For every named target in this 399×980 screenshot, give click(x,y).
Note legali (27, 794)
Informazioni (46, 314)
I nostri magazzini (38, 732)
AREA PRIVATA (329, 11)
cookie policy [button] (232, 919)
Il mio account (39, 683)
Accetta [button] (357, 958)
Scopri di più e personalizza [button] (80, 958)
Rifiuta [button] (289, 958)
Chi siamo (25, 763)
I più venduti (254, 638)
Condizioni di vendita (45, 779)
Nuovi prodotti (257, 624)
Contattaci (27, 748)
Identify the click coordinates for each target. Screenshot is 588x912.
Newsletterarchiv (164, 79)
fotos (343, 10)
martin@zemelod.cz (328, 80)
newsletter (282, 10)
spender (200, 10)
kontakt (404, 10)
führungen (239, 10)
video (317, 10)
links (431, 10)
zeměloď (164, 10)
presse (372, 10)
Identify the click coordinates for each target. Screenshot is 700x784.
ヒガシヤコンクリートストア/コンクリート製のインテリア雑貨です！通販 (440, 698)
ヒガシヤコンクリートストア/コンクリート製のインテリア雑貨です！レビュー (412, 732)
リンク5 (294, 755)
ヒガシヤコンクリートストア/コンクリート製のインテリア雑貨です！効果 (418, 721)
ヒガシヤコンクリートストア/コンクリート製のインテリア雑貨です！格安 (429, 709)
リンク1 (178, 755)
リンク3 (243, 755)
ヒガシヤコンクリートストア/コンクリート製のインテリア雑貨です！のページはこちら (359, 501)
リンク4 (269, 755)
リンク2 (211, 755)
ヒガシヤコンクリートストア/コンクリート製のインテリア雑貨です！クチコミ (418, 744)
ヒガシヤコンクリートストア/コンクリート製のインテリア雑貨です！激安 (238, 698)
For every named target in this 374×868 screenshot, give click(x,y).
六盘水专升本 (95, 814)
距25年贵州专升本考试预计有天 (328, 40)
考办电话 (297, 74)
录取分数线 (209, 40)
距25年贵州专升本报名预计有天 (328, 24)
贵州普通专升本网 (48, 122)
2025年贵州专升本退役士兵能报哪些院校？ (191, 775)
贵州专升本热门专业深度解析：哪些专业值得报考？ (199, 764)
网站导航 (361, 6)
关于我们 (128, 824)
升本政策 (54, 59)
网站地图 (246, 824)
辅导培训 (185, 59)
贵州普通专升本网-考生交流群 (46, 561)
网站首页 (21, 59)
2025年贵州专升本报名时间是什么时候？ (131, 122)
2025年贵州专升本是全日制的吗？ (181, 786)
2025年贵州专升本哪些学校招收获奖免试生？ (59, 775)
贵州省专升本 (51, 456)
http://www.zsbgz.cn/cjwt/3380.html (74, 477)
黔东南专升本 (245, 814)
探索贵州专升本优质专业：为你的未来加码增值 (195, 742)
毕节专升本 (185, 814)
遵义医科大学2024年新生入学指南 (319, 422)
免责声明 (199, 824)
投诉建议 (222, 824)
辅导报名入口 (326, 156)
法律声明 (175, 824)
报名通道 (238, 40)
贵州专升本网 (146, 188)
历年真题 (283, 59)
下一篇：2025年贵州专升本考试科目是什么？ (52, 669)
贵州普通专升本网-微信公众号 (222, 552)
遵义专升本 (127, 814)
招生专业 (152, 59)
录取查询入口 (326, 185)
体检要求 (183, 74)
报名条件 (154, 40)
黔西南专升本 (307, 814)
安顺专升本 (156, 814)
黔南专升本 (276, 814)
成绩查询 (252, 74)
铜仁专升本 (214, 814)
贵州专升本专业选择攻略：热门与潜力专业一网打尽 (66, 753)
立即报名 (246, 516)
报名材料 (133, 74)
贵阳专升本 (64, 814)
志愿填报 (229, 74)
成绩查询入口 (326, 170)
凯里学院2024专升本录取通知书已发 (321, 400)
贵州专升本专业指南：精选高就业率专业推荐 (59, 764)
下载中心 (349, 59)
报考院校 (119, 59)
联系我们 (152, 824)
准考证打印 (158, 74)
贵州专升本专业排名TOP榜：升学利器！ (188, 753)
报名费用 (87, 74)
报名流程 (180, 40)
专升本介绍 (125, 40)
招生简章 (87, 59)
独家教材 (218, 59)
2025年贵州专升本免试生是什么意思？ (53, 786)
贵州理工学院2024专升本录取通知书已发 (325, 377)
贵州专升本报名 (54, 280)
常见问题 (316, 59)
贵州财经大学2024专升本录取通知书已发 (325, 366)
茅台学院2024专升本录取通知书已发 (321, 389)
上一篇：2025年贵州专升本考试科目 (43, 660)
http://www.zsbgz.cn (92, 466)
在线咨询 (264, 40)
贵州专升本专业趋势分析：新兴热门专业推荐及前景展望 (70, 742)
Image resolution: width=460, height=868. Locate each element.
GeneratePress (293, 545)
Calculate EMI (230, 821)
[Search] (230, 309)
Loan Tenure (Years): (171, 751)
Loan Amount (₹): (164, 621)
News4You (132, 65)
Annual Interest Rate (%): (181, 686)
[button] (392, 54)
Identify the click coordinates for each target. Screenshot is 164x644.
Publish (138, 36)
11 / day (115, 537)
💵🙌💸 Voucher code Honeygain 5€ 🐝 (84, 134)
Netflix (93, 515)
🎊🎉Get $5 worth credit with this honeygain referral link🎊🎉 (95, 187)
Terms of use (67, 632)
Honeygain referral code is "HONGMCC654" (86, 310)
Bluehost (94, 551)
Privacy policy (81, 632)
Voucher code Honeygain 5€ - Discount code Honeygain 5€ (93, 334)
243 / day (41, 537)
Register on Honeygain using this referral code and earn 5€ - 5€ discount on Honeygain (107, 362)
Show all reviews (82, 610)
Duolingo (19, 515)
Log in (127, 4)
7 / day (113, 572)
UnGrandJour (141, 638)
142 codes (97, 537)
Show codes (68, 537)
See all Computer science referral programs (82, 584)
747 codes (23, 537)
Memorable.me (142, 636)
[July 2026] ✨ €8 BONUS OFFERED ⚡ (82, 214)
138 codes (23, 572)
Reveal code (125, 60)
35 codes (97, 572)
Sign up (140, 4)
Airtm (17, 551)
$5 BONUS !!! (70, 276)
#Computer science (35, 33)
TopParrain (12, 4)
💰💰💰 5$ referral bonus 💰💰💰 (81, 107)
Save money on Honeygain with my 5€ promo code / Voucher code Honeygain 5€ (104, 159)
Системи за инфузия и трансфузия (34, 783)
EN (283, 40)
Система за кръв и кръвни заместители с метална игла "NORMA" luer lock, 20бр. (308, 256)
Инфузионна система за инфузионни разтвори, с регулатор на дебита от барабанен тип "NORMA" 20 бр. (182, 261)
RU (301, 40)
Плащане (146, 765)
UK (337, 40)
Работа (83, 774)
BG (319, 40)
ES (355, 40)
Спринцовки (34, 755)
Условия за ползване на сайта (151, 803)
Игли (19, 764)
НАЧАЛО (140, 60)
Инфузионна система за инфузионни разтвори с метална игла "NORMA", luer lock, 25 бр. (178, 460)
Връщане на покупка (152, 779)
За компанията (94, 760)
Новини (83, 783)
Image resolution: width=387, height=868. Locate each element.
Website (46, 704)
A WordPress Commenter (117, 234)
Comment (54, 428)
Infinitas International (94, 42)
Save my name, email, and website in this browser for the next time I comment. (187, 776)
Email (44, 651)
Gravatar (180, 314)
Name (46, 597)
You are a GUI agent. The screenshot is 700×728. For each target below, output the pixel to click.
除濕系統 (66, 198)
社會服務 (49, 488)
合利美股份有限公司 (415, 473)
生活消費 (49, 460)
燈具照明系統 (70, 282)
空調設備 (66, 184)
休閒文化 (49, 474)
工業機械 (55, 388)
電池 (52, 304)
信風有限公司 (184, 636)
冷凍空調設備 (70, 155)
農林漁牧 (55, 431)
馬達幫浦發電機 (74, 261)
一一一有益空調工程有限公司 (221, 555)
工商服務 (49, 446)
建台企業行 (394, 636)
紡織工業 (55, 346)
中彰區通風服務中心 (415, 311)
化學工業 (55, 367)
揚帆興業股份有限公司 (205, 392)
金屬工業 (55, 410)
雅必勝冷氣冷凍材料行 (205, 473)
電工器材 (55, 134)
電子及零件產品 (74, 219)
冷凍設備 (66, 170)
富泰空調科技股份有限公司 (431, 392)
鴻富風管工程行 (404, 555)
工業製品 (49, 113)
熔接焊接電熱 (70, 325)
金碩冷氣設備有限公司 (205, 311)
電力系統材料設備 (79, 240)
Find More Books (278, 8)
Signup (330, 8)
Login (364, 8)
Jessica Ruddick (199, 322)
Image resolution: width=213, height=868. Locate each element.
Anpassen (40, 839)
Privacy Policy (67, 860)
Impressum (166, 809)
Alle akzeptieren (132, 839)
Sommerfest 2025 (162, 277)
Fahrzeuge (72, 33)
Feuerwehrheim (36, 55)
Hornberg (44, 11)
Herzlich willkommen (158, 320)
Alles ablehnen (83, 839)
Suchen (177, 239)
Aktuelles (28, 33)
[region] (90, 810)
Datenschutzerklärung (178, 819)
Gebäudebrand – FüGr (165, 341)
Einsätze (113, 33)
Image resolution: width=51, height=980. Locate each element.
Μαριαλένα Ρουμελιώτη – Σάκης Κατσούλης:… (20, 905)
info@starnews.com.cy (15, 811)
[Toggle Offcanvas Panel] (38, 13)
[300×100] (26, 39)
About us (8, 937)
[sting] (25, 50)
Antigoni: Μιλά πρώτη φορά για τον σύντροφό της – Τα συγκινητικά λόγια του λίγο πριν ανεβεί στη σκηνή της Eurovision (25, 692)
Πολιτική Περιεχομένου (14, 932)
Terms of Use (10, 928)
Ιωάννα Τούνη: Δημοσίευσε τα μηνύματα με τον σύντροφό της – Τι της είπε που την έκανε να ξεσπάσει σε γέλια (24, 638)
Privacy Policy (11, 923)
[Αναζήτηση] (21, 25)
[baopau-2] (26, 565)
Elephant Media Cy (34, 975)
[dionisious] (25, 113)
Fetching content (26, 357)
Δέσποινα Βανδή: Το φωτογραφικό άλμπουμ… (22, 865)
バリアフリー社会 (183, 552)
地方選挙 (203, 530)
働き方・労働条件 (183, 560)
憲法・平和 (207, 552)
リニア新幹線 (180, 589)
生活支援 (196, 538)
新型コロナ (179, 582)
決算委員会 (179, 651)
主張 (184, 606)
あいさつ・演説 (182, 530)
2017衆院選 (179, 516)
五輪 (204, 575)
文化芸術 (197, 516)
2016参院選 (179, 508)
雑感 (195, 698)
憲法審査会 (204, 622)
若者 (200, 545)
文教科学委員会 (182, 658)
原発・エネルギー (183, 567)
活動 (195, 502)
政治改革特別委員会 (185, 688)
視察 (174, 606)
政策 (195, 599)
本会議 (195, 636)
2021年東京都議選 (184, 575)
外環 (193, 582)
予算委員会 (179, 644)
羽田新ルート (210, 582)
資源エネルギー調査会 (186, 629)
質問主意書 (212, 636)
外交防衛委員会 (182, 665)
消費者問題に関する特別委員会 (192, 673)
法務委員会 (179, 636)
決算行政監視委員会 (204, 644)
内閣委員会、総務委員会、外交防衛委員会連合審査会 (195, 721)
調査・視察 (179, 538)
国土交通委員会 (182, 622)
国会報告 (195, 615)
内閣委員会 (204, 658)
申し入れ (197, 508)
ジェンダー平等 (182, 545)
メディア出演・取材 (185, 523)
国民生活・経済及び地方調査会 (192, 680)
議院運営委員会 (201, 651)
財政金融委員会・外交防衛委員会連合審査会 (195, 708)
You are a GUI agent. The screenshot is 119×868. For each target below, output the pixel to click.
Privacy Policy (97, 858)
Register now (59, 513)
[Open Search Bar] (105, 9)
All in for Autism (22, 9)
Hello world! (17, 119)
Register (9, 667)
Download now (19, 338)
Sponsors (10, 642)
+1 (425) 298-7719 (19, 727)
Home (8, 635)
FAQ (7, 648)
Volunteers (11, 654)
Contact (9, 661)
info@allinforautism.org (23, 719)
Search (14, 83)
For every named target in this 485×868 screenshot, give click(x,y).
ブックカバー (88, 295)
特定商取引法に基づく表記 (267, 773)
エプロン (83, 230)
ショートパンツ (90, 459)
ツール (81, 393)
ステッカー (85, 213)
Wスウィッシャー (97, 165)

::::

Reproduce the items verbatim, starting at the line that contains "Feuerwehrheim (36, 55)" and stopping after the line that contains "Sponsors (10, 642)".

RESULT FOR THIS EXERCISE.
Feuerwehrheim (36, 55)
Hornberg (44, 11)
Herzlich willkommen (158, 320)
Alles ablehnen (83, 839)
Suchen (177, 239)
Aktuelles (28, 33)
[region] (90, 810)
Datenschutzerklärung (178, 819)
Gebäudebrand – FüGr (165, 341)
Einsätze (113, 33)
Image resolution: width=51, height=980. Locate each element.
Μαριαλένα Ρουμελιώτη – Σάκης Κατσούλης:… (20, 905)
info@starnews.com.cy (15, 811)
[Toggle Offcanvas Panel] (38, 13)
[300×100] (26, 39)
About us (8, 937)
[sting] (25, 50)
Antigoni: Μιλά πρώτη φορά για τον σύντροφό της – Τα συγκινητικά λόγια του λίγο πριν ανεβεί στη σκηνή της Eurovision (25, 692)
Πολιτική Περιεχομένου (14, 932)
Terms of Use (10, 928)
Ιωάννα Τούνη: Δημοσίευσε τα μηνύματα με τον σύντροφό της – Τι της είπε που την έκανε να ξεσπάσει σε γέλια (24, 638)
Privacy Policy (11, 923)
[Αναζήτηση] (21, 25)
[baopau-2] (26, 565)
Elephant Media Cy (34, 975)
[dionisious] (25, 113)
Fetching content (26, 357)
Δέσποινα Βανδή: Το φωτογραφικό άλμπουμ… (22, 865)
バリアフリー社会 (183, 552)
地方選挙 (203, 530)
働き方・労働条件 (183, 560)
憲法・平和 (207, 552)
リニア新幹線 (180, 589)
生活支援 (196, 538)
新型コロナ (179, 582)
決算委員会 (179, 651)
主張 (184, 606)
あいさつ・演説 (182, 530)
2017衆院選 (179, 516)
五輪 (204, 575)
文化芸術 (197, 516)
2016参院選 (179, 508)
雑感 (195, 698)
憲法審査会 (204, 622)
若者 (200, 545)
文教科学委員会 (182, 658)
原発・エネルギー (183, 567)
活動 (195, 502)
政治改革特別委員会 (185, 688)
視察 (174, 606)
政策 (195, 599)
本会議 (195, 636)
2021年東京都議選 (184, 575)
外環 (193, 582)
予算委員会 (179, 644)
羽田新ルート (210, 582)
資源エネルギー調査会 (186, 629)
質問主意書 (212, 636)
外交防衛委員会 (182, 665)
消費者問題に関する特別委員会 (192, 673)
法務委員会 (179, 636)
決算行政監視委員会 (204, 644)
内閣委員会、総務委員会、外交防衛委員会連合審査会 (195, 721)
調査・視察 (179, 538)
国土交通委員会 (182, 622)
国会報告 (195, 615)
内閣委員会 (204, 658)
申し入れ (197, 508)
ジェンダー平等 (182, 545)
メディア出演・取材 (185, 523)
国民生活・経済及び地方調査会 (192, 680)
議院運営委員会 (201, 651)
財政金融委員会・外交防衛委員会連合審査会 (195, 708)
You are a GUI agent. The screenshot is 119×868. For each target below, output the pixel to click.
Privacy Policy (97, 858)
Register now (59, 513)
[Open Search Bar] (105, 9)
All in for Autism (22, 9)
Hello world! (17, 119)
Register (9, 667)
Download now (19, 338)
Sponsors (10, 642)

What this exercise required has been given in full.